Now, we also have a slew of fact tables that reference this dimension. One such fact table contains all the time logged by employees and is granular to the day. We aren't really concerned with the structure of these tables, just that they link to our employee dimension using the surrogate key and they generally contain a lot of rows (between 10M-200M). Here's an example of the fact table containing time logged:
calendar_dt | employee_id | employee_key | time_code | hours
1/1/2015 | 1001 | 1 | 1234 | 2.25
1/1/2015 | 1001 | 1 | 21 | 3.50
1/2/2015 | 1001 | 1 | 21 | 8.00
...
6/1/2015 | 1001 | 1 | 21 | 4.00
Linking to the employee dimension by surrogate key employee_key
serves an important business purpose - it enables accurate historical reporting without an expensive join using the BETWEEN
operator. For instance, it lets us say that time logged by Bob on 6/1/2015 is attributable to his DBA role, and time logged by Bob on 6/2/2015 is attributable to his Developer role.

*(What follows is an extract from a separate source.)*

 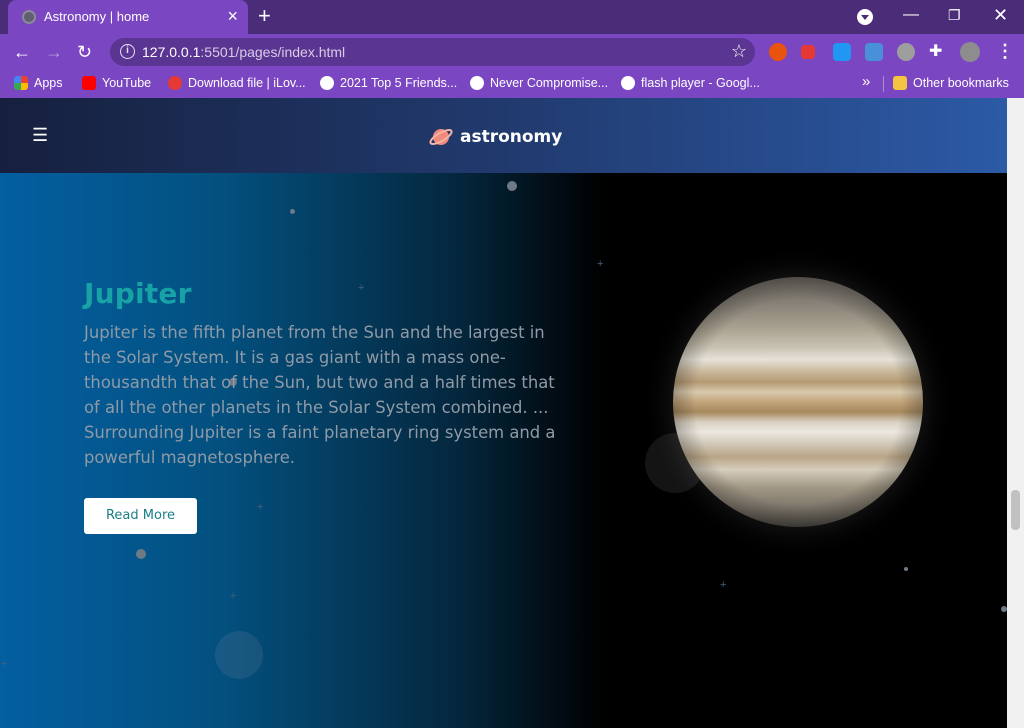 What do you see at coordinates (778, 52) in the screenshot?
I see `extension-infinity-icon` at bounding box center [778, 52].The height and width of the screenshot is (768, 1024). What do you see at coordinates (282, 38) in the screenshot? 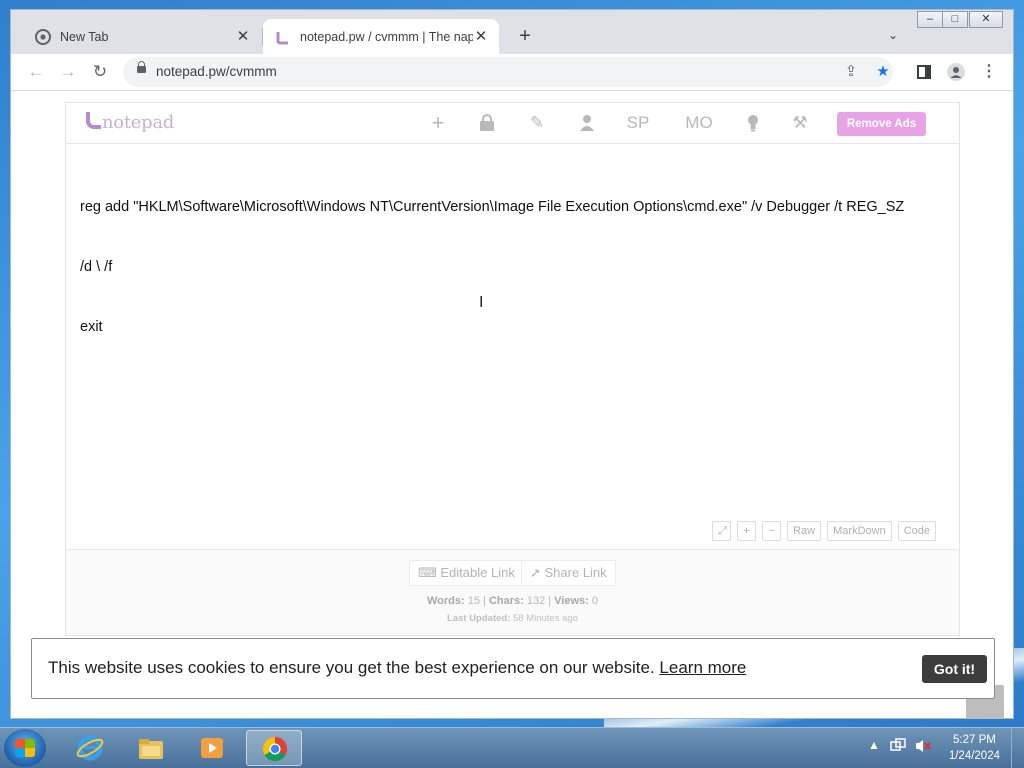
I see `notepad-favicon-icon` at bounding box center [282, 38].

As far as I know, this is a somewhat standard Kimball implementation.
The Problem:
This implementation does not handle the correction of data very well. Let's say that, in our previous example, HR tells us that Bob transferred to a role of Analyst for a valid date range of 5/1/2015 through 6/1/2015 and that they failed to enter it into the system. This presents us with a major problem: we need to split the row where employee_key = 1
into two rows with different valid/invalid dates. Furthermore, we need to find all places that now erroneously reference employee_key = 1
and update them. Here are the issues:
- We need to run an expensive update operation over a number of enormous tables. We can't afford to do this every time a correction needs to be made.

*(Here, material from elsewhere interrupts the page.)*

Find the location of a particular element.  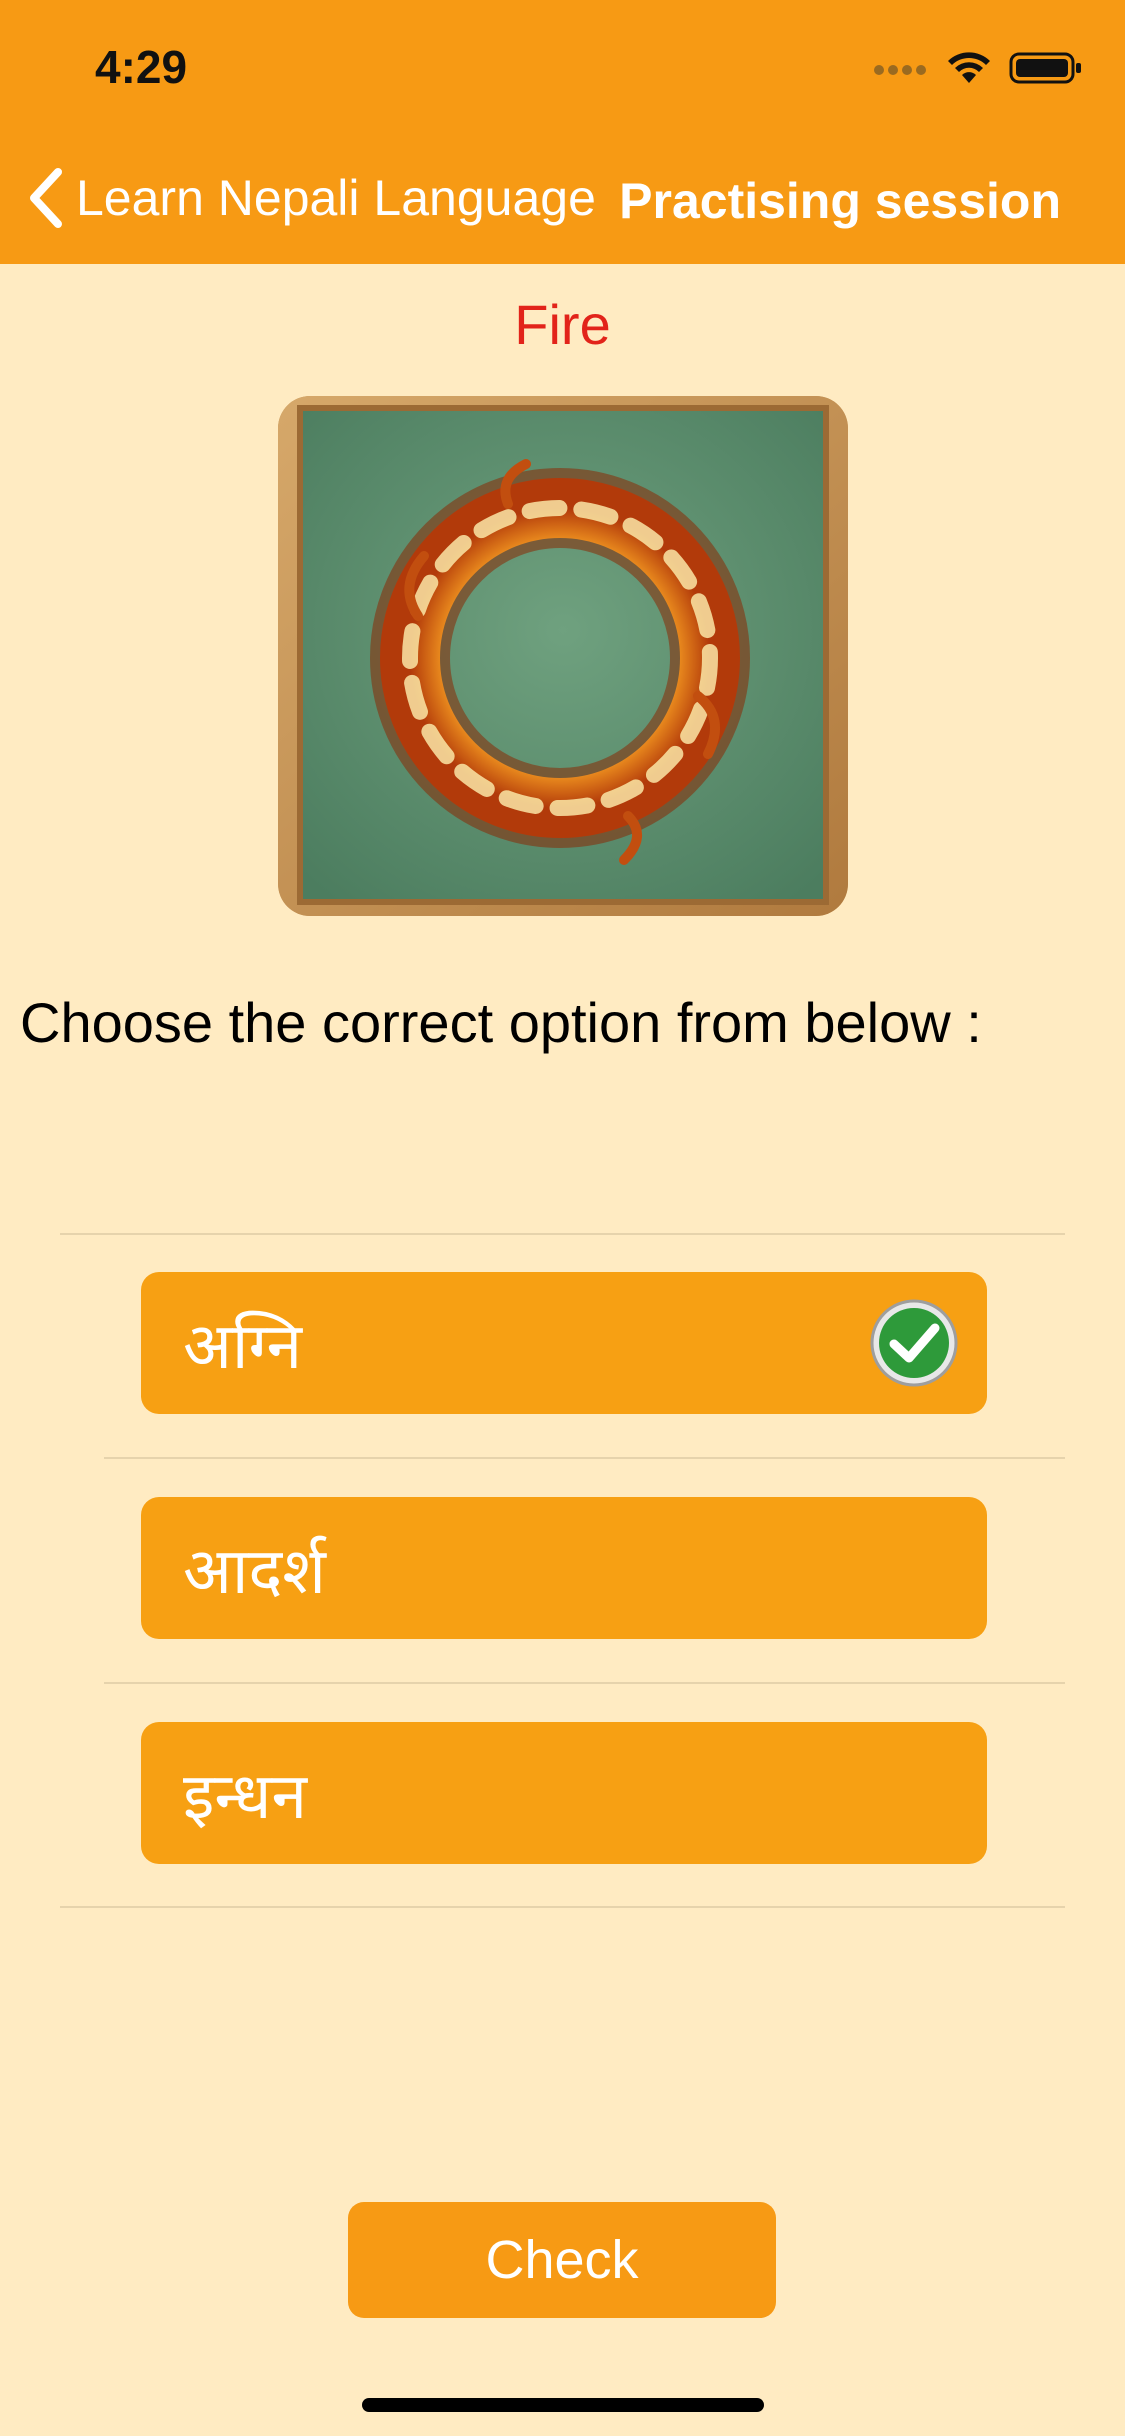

- The dimension row split needs to be done manually, putting the table at risk of data entry error or valid/invalid date range overlap.
- Splitting a row violates an important rule: that primary keys are immutable and never change once assigned.
The Solution:
I can think of a number of ways of solving this, but none are elegant:
- Just bear with the nightmare of updating the surrogate key data. Maybe force corrections to occur on a normal schedule, reducing the number of times we need to run this update.
- Transform the employee dimension table into a row-per-employee-per-day table. This has the benefit of allowing a natural key join on
employee_id
andcalendar_dt
. It also makes this key immutable and allows the appropriate surrogate key value to be discerned without looking it up in the dimension table. Regardless of how the dimension table changes, the fact tables will always refer to the correct rows. This has the major drawback of transforming our 100,000 row dimension table into a 20M row one.
What other solutions are there? I can't be the only one that's run into this problem... Help me!
Caveats:
- We make the assumption that data will never require a time element (that the granularity will always be at the day level).
- We make the assumption that
employee_id
values will never change (yes, I know this is a dangerous assumption).